Supplying the right power to supercomputers
When the power requirements enter the 20kW to 30kW and above range, intelligent PDUs that offer ultra-high-density power to help fuel HPC clusters for computational research are a must. For example, 400V three-phase, high-power PDUs need to be used with 60A infeed, to deliver 30kW-plus per rack—enabling research facilities and data centers to run higher voltages and higher currents. The 400V is a more efficient method to achieve these higher kW rates required for supercomputer operations. In addition, high-density power distribution units are required to match both the increased load requirements of these computer systems, as well as the sheer number of power cords feeding into a single rack. For this purpose, universities should consider PDUs with 36 to 54 outlets per strip.
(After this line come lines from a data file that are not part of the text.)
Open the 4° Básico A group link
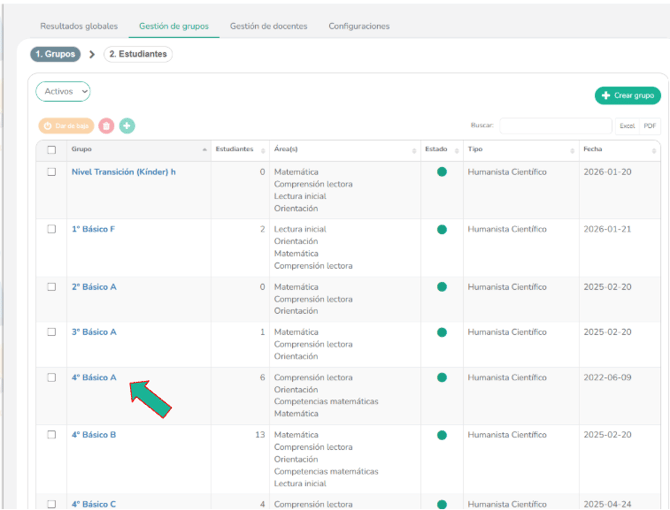Image resolution: width=670 pixels, height=510 pixels. pyautogui.click(x=94, y=378)
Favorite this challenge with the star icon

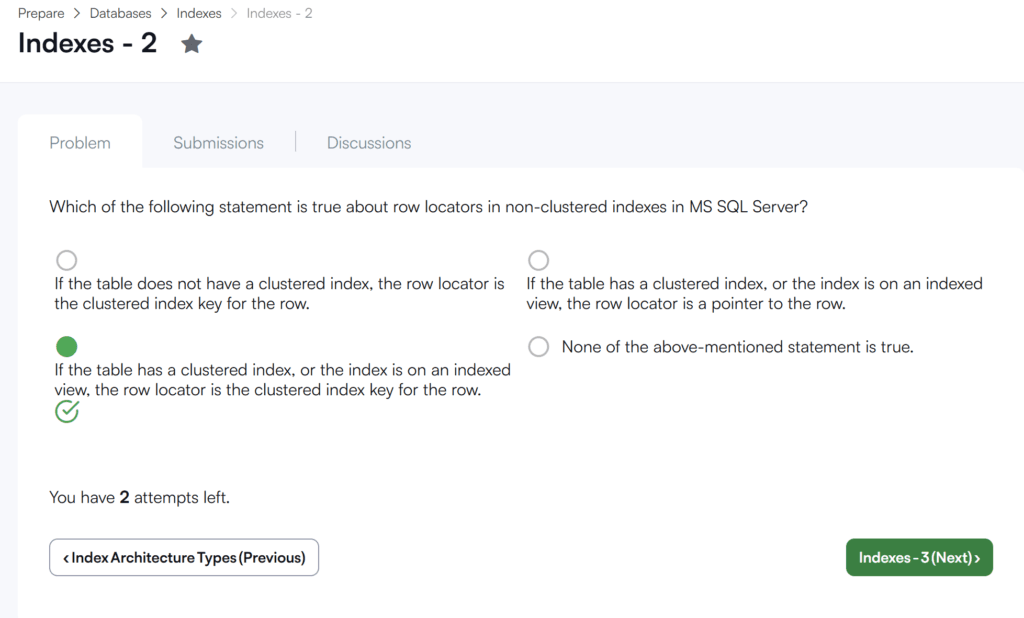click(x=191, y=44)
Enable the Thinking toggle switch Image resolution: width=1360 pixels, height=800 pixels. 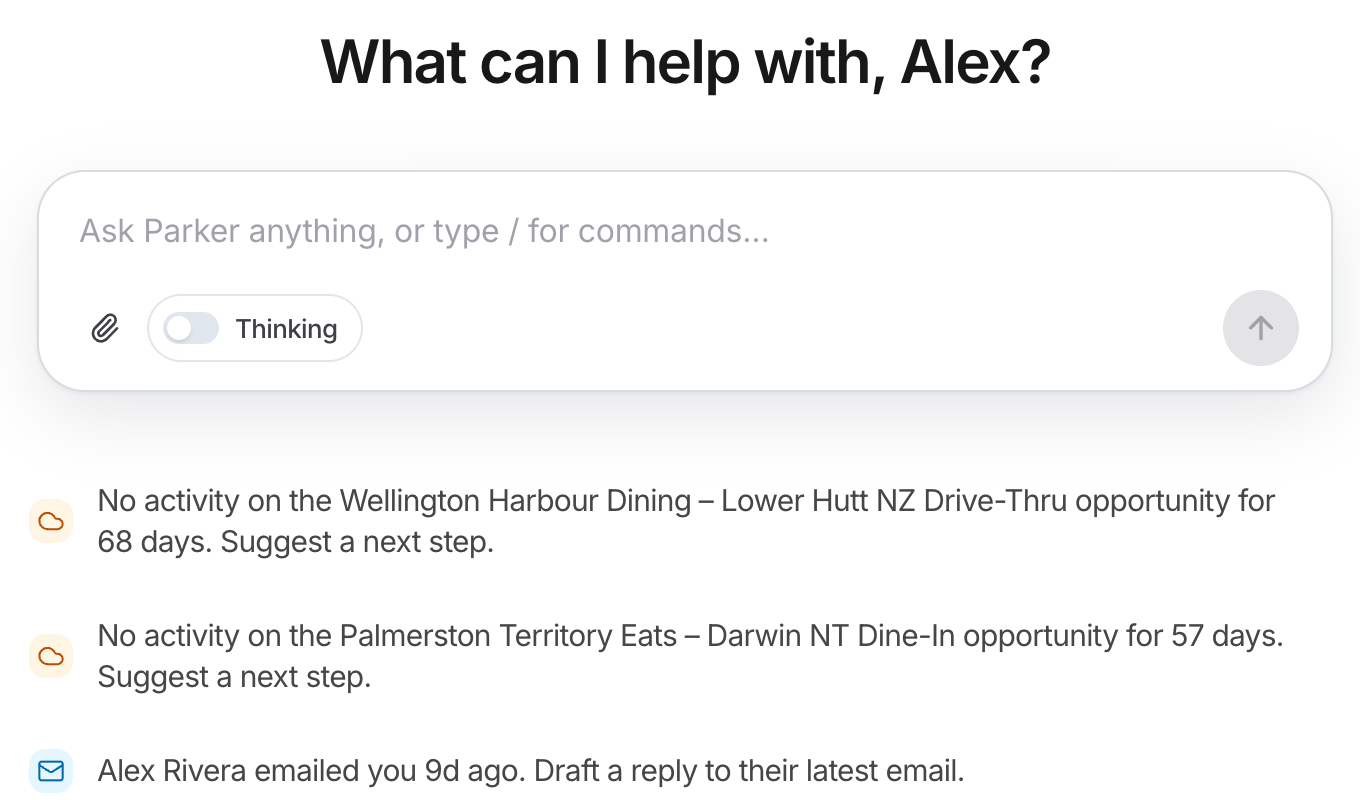(x=191, y=328)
When considering receptacle types, a.k.a outlets for supercomputers, keep in mind that a single node within a high-performance rack can have three or more receptacles and any number of plug types. Therefore, it’s important to have multiple plug types available. Network administrators need to look for a hybrid of the standard C13 and C19 outlets that accommodate both C20 and C14 plugs in a single outlet and can support multiple voltages where power comes in at 415VAC and is distributed to the outlet at 240VAC.
For supercomputing rack power distribution, universities need to make sure their PDUs have:
- Ultra high-density rack power distribution for powering high-performance computing (HPC) clusters.
- Reliable power distribution to bolster research across various disciplines.
- Physical security and a controlled access system to protect sensitive data at the rack level.
- Actionable insights that provide information to aid in eliminating wasteful power, enabling sustainable computing.
Supercomputers are a different breed, so they require a bit more thought when it comes to powering all those cores and processors e.g., not just any off-the-shelf PDU will do. There is a lot riding on keeping the operating system, application programs, and data flowing to the massive gigabytes of RAM. It’s not only the university’s reputation that could be tarnished if the compute power fails, it’s also tied to grant money and the thousands of individuals who have paid to use all that processing. Today’s rack-mounted PDUs pack in more density, flexibility, and intelligence to effectively deliver the power required by high-performance computing, but can also scale to the more mundane 6kW rack needs. So do your homework and research the industry’s most intelligent, flexible PDUs that offer the ability to handle 6kW to 30kW-plus loads while also giving the university the ability to monitor environmental conditions at the rack level. This will ensure continuity, sustainability, and just as important —preserve the university’s reputation as a reliable supercomputing service.
Calvin Nicholson is Senior Director of Product Management at Legrand DPC (Data, Power and Control Division), which includes the Server Technology and Raritan brands. He is responsible for overseeing product strategy and product management for PDUs and other related products. He holds a number of patents in both the power/data center and gaming industries and has held various positions within Server Technology Inc., including Director of Product Marketing and Director of FW Engineering.